Meet Arley Londono, the original play-by-play voice of hockey in Spanish and the man at the heart of an initiative by the Panthers designed to reach new fans. Along with broadcast partner Octavio Sequera, he called all 41 regular-season home games at BB&T Center this season before getting a chance to hit the road during the playoffs.
That meant broadcasting games from a table set up in the lower bowl at the New York Islanders new arena in Brooklyn. They stood out among the crowd.
“(In Game 3) we scored three consecutive goals and I said a long ‘goooooallllll’ each time,” said Londono. “The people looked at me like ‘Hey, what happened to this guy?”’
There might not be a livelier broadcast tandem in the NHL.
Londono and Sequera put serious emotion into their calls, bringing the kind of energy you might expect from a World Cup soccer game. It’s helped the Panthers connect with new fans – many of whom started uniting around a phrase Sequera belted out after every goal by the local team.
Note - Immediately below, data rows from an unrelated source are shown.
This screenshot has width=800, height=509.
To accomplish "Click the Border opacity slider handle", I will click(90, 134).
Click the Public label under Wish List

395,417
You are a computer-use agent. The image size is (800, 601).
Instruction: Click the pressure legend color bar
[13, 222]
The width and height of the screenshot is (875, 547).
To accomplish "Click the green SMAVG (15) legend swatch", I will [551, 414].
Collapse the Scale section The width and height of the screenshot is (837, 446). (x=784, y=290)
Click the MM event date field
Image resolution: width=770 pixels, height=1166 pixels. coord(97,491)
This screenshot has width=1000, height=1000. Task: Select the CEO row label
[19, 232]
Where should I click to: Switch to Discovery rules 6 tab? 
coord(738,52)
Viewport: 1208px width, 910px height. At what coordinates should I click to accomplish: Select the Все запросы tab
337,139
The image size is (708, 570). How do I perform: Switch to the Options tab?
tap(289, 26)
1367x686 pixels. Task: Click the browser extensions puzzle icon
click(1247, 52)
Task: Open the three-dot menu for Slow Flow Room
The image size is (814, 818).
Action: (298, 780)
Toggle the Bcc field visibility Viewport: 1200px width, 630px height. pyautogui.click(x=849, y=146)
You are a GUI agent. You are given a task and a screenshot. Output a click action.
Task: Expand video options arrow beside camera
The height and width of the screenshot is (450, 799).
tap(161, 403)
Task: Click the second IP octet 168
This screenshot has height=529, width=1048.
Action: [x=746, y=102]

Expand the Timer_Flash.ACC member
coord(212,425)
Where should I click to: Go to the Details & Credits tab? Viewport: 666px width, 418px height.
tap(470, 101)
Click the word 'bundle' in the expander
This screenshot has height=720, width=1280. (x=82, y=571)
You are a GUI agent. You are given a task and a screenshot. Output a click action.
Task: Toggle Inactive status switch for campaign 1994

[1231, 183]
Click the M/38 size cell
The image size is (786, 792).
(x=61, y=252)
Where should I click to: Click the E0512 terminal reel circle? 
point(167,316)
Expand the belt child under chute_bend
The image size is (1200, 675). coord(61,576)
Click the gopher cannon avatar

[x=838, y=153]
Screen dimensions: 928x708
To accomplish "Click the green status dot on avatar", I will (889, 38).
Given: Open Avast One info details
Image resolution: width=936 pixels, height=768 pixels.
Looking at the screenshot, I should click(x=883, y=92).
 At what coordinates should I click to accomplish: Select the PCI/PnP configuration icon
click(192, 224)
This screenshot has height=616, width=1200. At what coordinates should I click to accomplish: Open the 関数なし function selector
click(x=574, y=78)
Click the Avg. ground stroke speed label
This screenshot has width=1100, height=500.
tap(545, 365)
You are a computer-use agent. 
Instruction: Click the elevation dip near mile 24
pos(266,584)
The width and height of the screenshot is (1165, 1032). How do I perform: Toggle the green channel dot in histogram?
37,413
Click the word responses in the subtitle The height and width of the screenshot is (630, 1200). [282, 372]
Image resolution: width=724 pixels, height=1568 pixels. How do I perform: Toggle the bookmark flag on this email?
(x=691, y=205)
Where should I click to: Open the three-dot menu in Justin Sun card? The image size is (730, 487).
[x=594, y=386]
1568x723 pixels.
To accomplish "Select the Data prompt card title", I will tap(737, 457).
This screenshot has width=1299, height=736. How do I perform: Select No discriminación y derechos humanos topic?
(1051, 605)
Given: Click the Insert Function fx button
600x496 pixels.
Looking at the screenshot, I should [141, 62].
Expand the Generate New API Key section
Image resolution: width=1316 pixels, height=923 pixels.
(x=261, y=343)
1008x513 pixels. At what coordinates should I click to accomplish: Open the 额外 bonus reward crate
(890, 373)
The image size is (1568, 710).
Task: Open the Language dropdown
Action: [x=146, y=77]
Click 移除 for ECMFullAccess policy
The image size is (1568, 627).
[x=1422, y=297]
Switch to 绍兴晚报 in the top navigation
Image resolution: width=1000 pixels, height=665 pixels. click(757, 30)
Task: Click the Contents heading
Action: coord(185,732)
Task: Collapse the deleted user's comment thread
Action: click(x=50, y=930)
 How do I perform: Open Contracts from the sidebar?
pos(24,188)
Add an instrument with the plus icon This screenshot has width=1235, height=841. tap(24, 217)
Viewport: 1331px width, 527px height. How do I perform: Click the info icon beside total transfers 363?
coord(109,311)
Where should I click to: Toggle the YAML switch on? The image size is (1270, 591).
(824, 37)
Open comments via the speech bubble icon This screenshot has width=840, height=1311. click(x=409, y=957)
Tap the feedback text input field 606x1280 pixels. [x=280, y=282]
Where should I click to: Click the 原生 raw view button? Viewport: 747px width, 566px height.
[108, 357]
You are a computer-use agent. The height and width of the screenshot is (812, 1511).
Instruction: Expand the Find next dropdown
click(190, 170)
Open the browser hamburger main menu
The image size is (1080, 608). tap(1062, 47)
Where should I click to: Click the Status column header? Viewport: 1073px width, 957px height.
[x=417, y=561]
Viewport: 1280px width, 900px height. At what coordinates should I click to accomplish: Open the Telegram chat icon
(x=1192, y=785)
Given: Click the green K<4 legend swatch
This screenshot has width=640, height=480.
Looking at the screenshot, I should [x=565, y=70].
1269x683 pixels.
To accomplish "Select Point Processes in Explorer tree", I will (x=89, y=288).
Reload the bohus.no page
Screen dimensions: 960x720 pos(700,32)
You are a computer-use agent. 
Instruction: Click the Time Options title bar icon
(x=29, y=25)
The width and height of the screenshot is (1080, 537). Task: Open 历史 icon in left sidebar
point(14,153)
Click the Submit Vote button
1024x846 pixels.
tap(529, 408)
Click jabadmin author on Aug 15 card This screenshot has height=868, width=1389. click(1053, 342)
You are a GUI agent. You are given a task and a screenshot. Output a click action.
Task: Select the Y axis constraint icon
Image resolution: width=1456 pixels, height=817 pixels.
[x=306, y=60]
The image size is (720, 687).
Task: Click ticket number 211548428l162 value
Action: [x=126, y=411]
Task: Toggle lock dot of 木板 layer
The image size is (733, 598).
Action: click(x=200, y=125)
“When we started to do the broadcast this season, I was like ‘I need to come up with one word that gets the people going’ so I created ‘tomalo,”’ said Sequera. “It means in English ‘take that.’ So every time the Panthers score a goal I say ‘tomalo’ – meaning ‘take that’ to the other team.
“Now everybody in Spanish, they tweet and say ‘tomalo, tomalo.”’
Prior to this season, it had been almost two decades since the Panthers regularly had home games broadcast in Spanish on ESPN Deportes radio. Londono was actually part of the team’s original play-by-play crew for its first three years of existence, but the Spanish broadcast stopped when he moved to Atlanta to take a job with CNN.
He was asked to return two years ago for a handful of games with Sequera – an excitable 32-year-old who has covered everything from the World Baseball Classic to the NBA final – and it went so well that they were retained for the entire home schedule in 2015-16.
Now there is talk about having them do all 82 games.
“I think it will morph into that,” said Panthers president Peter Luukko.
There is an obvious benefit here to the organization, which set team records for wins (47) and points (103) before having its season end with a 2-1 double overtime loss to the Islanders in Game 6 on Sunday night.
They’ve made big gains at the box office under owners Vinnie Viola and Doug Cifu, but are still aggressively trying to grow their business. And by the Panthers own estimates, approximately 35 per cent of the population in their market is Hispanic.
“If you’ve got a million and a half people of Latin descent you’ve got to be chasing them,” said Luukko. “I mean that’s a small city.”
Londono’s own son and daughter have grown up with the sport and love it. He hails from Colombia and initially learned about hockey by reading everything he could once he found out he would be calling games during the inaugural season.
He was even there for the franchise’s first-ever game at the old Chicago Stadium – a 4-4 tie with the Blackhawks on Oct. 6, 1993.
Sequera’s hockey roots date back to a childhood split between Queens, N.Y., and Venezuela. He was a frequent visitor to Madison Square Garden during his years in the U.S.
“When I was a kid my Dad took me to all the Rangers games,” he said. “I was a Gretzky fan.”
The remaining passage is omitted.